### [What you need to do]
Rewrite the forum thread below from "OP whatever you" through "terminate or not.", changing "decision" to "choice" wherever it occurs in that span.

------ Passage shown

OP whatever you decide write yourself a letter or notes or something describing in detail why you’ve come to your decision etc. May seem silly now, but you make the decision based on the facts you have available now and with hindsight it can be so easy to see things differently and blame yourself. Whatever you decide will be the right choice for your family and you. All the best x

heldinadream · 12/11/2024 17:08

Hi @YourMintShaker what worries me most for you is if you terminate this pregnancy and then three years down the line decide you're ready for baby three, you will be trying to get pregnant at 42 with only one fallopian tube. The odds will not be in your favour and at that point it's hard to see you not regretting your decision.
Just to let you know where I'm coming from, I fully support a woman's right to choose whether to terminate or not.
Very best of luck making your decision. Take care of yourself.

PiggieWig · 12/11/2024 17:17

It sounds like finances are the biggest worry for both of you. You say your flat is on the market. It’s not ideal that your buyer pulled out but there will be another one along. It’s not the end of the world if you haven’t moved before baby arrives. They don’t take up a lot of room.

------------
------ Supplied data

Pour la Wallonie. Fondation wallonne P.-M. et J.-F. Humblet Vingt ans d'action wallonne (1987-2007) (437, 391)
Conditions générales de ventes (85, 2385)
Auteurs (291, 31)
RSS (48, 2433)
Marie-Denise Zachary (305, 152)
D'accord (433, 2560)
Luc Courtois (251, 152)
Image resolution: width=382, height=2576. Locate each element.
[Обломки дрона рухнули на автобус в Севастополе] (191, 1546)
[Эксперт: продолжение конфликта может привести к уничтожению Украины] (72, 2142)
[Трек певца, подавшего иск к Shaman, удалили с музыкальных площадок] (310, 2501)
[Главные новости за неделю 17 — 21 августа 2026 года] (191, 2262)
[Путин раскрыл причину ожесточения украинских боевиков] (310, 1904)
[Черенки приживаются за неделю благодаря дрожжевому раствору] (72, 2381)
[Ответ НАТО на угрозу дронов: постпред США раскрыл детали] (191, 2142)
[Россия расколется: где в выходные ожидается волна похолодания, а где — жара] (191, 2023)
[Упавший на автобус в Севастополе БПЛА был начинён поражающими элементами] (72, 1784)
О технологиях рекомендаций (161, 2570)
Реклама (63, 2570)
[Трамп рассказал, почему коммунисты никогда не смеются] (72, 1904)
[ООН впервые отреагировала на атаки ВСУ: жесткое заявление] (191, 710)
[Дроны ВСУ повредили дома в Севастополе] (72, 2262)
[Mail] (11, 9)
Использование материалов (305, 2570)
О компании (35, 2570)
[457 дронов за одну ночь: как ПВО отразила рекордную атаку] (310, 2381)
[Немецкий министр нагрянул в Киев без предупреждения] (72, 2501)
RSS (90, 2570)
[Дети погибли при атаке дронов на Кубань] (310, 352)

------------

### [Result of the exercise]
OP whatever you decide write yourself a letter or notes or something describing in detail why you’ve come to your choice etc. May seem silly now, but you make the choice based on the facts you have available now and with hindsight it can be so easy to see things differently and blame yourself. Whatever you decide will be the right choice for your family and you. All the best x

heldinadream · 12/11/2024 17:08

Hi @YourMintShaker what worries me most for you is if you terminate this pregnancy and then three years down the line decide you're ready for baby three, you will be trying to get pregnant at 42 with only one fallopian tube. The odds will not be in your favour and at that point it's hard to see you not regretting your choice.
Just to let you know where I'm coming from, I fully support a woman's right to choose whether to terminate or not.